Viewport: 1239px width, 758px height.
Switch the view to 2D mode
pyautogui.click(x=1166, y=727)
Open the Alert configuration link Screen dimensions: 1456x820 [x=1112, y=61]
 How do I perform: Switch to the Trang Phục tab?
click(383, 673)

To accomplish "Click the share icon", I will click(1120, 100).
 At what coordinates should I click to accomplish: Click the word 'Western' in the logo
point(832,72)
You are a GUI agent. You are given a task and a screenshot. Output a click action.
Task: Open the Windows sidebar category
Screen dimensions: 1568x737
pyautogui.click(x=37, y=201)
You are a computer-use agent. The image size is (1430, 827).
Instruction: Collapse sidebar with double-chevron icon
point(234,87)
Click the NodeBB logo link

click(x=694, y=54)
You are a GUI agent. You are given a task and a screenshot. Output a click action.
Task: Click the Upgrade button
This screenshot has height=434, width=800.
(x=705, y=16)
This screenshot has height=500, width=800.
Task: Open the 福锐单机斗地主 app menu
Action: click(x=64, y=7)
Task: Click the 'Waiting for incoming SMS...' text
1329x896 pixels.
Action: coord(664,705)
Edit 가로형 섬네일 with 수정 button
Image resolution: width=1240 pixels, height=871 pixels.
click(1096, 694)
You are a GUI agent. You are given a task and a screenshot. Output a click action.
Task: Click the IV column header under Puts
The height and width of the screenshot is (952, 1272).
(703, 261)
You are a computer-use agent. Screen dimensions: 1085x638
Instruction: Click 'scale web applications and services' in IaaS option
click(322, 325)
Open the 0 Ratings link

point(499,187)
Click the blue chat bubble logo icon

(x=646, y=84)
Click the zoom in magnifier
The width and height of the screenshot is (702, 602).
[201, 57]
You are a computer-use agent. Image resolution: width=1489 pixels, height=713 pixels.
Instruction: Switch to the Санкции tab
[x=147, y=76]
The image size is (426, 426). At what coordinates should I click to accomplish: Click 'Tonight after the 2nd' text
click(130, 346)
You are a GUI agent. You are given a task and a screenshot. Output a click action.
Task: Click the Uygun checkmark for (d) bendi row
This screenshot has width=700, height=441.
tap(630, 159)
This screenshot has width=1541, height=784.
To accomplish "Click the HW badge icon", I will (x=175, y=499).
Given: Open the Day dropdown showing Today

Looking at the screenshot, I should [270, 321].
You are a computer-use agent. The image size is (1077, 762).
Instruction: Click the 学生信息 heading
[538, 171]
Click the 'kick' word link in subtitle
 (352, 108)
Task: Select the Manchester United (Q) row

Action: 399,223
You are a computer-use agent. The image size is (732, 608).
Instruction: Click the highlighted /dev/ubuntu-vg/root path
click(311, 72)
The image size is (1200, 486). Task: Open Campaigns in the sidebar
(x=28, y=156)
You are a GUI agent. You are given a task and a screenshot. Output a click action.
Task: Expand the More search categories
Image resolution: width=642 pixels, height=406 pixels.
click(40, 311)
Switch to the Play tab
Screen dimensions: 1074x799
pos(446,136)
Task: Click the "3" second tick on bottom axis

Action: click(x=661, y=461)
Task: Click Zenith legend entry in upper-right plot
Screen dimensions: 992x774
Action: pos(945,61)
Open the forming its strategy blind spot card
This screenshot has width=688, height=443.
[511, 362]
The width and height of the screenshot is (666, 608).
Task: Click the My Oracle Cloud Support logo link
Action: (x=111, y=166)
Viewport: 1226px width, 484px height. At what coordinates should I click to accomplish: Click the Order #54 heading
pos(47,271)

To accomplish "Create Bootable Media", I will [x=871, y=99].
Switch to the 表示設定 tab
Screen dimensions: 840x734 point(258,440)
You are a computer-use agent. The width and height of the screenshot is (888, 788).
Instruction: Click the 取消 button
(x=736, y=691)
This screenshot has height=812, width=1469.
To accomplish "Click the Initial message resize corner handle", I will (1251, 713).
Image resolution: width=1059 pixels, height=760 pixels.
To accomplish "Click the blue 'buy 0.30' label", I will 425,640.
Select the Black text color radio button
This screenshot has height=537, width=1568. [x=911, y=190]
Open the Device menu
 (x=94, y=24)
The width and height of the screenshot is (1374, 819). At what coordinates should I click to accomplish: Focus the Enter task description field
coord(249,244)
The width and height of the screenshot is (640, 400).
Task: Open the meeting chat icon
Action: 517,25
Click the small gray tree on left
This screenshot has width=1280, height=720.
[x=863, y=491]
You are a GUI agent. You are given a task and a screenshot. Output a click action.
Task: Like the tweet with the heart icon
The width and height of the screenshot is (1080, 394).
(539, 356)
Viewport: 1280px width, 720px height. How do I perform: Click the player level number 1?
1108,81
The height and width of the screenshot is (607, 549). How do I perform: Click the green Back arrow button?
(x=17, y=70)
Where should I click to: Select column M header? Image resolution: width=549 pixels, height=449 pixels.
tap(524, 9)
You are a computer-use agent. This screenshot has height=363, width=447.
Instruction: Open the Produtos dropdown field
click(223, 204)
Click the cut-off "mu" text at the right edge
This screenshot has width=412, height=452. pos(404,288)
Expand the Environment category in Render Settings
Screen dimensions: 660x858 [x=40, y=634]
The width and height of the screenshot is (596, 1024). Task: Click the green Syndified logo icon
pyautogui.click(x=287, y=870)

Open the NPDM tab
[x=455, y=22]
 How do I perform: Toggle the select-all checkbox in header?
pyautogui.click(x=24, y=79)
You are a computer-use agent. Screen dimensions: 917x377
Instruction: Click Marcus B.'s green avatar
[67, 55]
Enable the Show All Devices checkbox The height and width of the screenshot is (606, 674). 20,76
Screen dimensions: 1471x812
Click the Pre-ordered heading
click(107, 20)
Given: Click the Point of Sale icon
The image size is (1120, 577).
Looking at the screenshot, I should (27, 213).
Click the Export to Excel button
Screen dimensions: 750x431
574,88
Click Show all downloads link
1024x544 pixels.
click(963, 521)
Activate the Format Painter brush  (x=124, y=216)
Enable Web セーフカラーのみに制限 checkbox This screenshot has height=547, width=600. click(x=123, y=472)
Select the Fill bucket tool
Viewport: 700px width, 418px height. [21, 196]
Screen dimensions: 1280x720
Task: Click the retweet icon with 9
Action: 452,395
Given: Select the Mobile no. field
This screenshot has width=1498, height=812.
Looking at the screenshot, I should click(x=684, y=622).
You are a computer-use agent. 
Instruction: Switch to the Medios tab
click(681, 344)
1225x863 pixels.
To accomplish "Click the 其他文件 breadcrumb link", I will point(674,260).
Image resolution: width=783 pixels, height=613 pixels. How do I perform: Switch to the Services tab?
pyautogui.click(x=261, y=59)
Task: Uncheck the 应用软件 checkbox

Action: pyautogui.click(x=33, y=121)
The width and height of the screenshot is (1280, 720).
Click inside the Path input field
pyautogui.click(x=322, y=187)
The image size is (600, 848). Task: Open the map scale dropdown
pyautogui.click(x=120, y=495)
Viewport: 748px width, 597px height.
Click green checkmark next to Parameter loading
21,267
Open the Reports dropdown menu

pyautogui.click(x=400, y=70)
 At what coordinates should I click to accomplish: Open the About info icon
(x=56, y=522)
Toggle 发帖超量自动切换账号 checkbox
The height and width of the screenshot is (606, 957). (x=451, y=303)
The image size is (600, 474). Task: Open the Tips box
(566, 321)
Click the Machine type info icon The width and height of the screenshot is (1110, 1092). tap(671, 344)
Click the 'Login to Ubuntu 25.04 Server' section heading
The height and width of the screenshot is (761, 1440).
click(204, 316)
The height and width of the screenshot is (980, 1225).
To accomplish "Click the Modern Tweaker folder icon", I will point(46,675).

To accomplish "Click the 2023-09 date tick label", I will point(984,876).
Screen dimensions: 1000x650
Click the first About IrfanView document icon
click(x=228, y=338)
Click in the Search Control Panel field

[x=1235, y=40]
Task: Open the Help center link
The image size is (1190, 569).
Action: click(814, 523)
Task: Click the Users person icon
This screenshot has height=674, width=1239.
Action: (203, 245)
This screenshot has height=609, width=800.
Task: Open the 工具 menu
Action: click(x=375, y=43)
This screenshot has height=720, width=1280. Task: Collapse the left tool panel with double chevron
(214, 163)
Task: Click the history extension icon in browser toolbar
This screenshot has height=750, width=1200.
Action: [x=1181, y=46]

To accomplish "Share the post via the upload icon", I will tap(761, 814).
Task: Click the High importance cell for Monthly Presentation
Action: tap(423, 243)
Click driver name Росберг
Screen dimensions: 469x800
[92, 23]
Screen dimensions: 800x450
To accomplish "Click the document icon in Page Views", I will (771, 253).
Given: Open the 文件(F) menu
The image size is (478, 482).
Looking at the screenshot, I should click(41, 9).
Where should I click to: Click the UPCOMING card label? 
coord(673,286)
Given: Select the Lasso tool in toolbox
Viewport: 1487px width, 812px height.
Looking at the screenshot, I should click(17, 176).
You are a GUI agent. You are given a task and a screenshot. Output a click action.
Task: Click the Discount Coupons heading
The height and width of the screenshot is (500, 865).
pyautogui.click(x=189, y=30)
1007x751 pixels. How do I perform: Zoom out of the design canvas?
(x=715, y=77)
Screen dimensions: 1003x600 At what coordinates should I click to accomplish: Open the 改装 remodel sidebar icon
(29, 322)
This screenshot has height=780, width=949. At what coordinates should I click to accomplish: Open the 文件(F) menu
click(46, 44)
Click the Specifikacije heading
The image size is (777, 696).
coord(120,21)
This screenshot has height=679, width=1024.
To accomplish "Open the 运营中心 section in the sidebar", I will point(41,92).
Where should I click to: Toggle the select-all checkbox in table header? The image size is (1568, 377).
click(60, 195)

### Brief
List each line of the records that holds the string "Enable".

### Task output
Enable the Show All Devices checkbox The height and width of the screenshot is (606, 674). 20,76
Enable Web セーフカラーのみに制限 checkbox This screenshot has height=547, width=600. click(x=123, y=472)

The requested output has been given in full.